Pareva che i nemici avanzassero seguendo le tracce del carretto, che dovevano aver rimarcato anche presso la capanna aerea. Si udivano di tratto in tratto i cespugli a stormire e lo scricchiolìo delle foglie secche, ma non si potevano ancora distinguere in causa dell’oscurità che pareva diventasse sempre più fitta, continuando ad accumularsi in cielo nuvoloni nerissimi.

— Guardate, — disse ad un tratto il marinaio.

— Vedo, — rispose Albani.

— Seguono le tracce.

— Sì, Enrico.

— E sono parecchi.

— Appena ci accorgiamo che muovono verso di noi, mira il più vicino ed io mirerò il secondo. Saranno due di meno. —

A cento passi si vedevano dei corpi neri avanzare fra le erbe e le foglie, strisciando con precauzione.

Erano dieci o dodici e tutti armati di fucili, a quanto pareva.

— Mira giusto, — mormorò Albani, accostando la cerbottana alle labbra. — Vengono diritti alla caverna.

— Ho scelto il mio uomo. —

Le due frecce partirono con un sibilo lamentevole.

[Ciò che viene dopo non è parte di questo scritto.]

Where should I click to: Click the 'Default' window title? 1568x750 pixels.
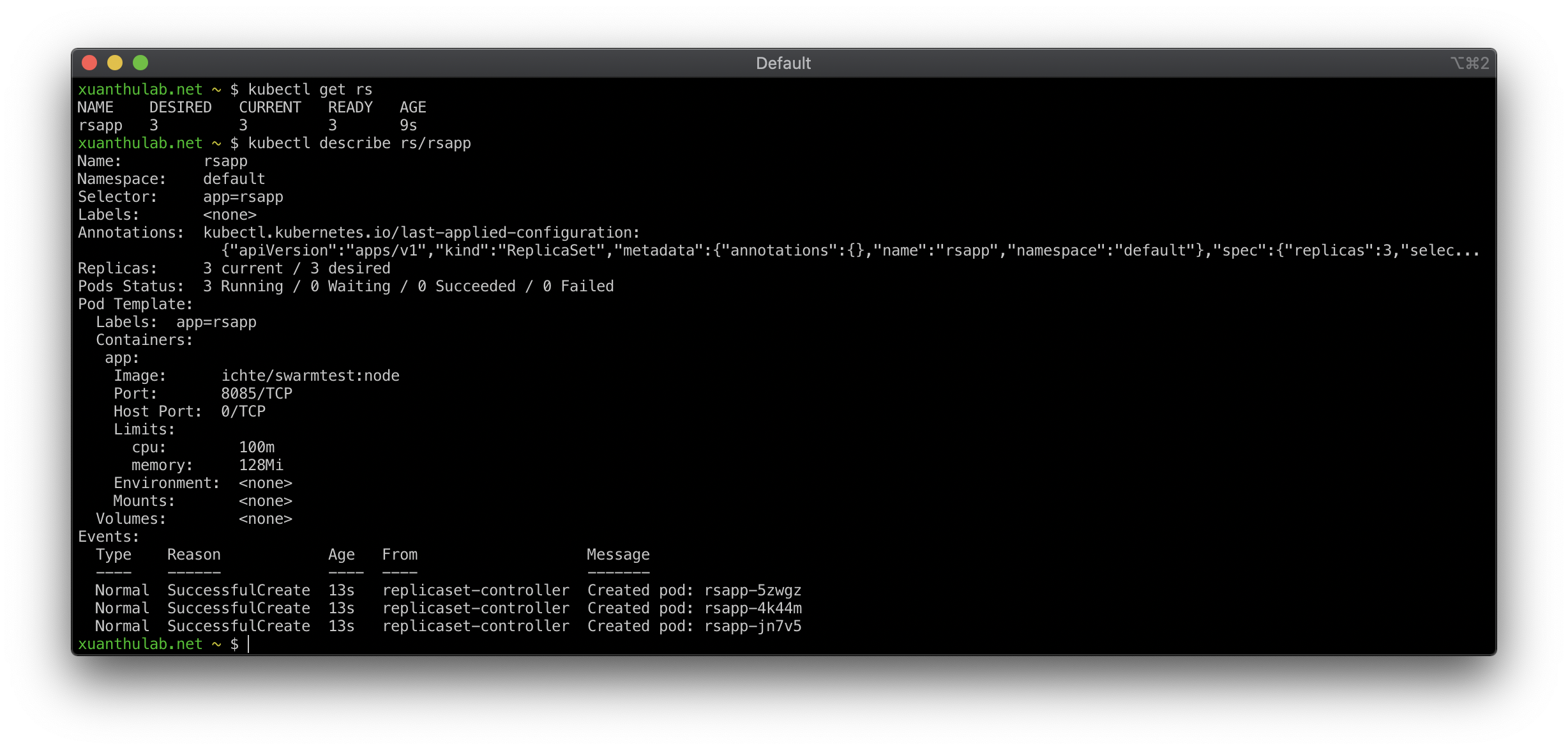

I due pirati che strisciavano in prima fila s’alzarono di scatto, emettendo due urla di dolore, mentre i loro compagni scaricavano a casaccio le loro armi, non potendo scorgere gli assalitori.

— Nella caverna! — esclamò Albani.

Protetti dalla cortina vegetale scivolarono rapidamente nel corridoio e accumularono con tutta lestezza le pietre, otturando l’ingresso.

— Presto, formiamo una barricata, — continuò Albani. —

Piccolo Tonno, che aveva acceso una candela, accorreva in loro aiuto con Sciancatello. Si misero a rotolare i massi che abbondavano nella prima caverna e li accumularono nel corridoio.

Intanto al di fuori si udivano i pirati vociferare come ossessi ed echeggiavano gli spari. Non avendo potuto vedere da che parte erano state lanciate le frecce, non avevano ancora scoperto l’ingresso della galleria, ma non dovevano tardare a giungervi dinanzi, se seguivano le tracce del ruotabile.

I tre Robinson e lo Sciancatello continuavano a rotolare macigni, volendo murare tutta la galleria per impedire agli assedianti di avanzarsi, o almeno rendere molto difficile la loro entrata.

Già mezzo corridoio era stato ostruito, quando udirono le voci echeggiare all’altra estremità.

— Ci hanno scoperti, — disse Enrico.

— Ma non entreranno, — rispose Albani. — Abbiamo più di duecento frecce ed i nostri proiettili, lo sappiamo per prova, valgono meglio delle loro palle.

— Ci assedieranno.

— Che cosa importa a noi?... Abbiamo dei viveri per otto o dieci mesi.

— Ma scarseggiamo d’acqua, signore, — disse Piccolo Tonno. Non ne avremo che per dieci o quindici giorni.

— Ci basterà, amici. Questo assedio non durerà molto. Preparate le armi e teniamoci pronti a respingere l’assalto.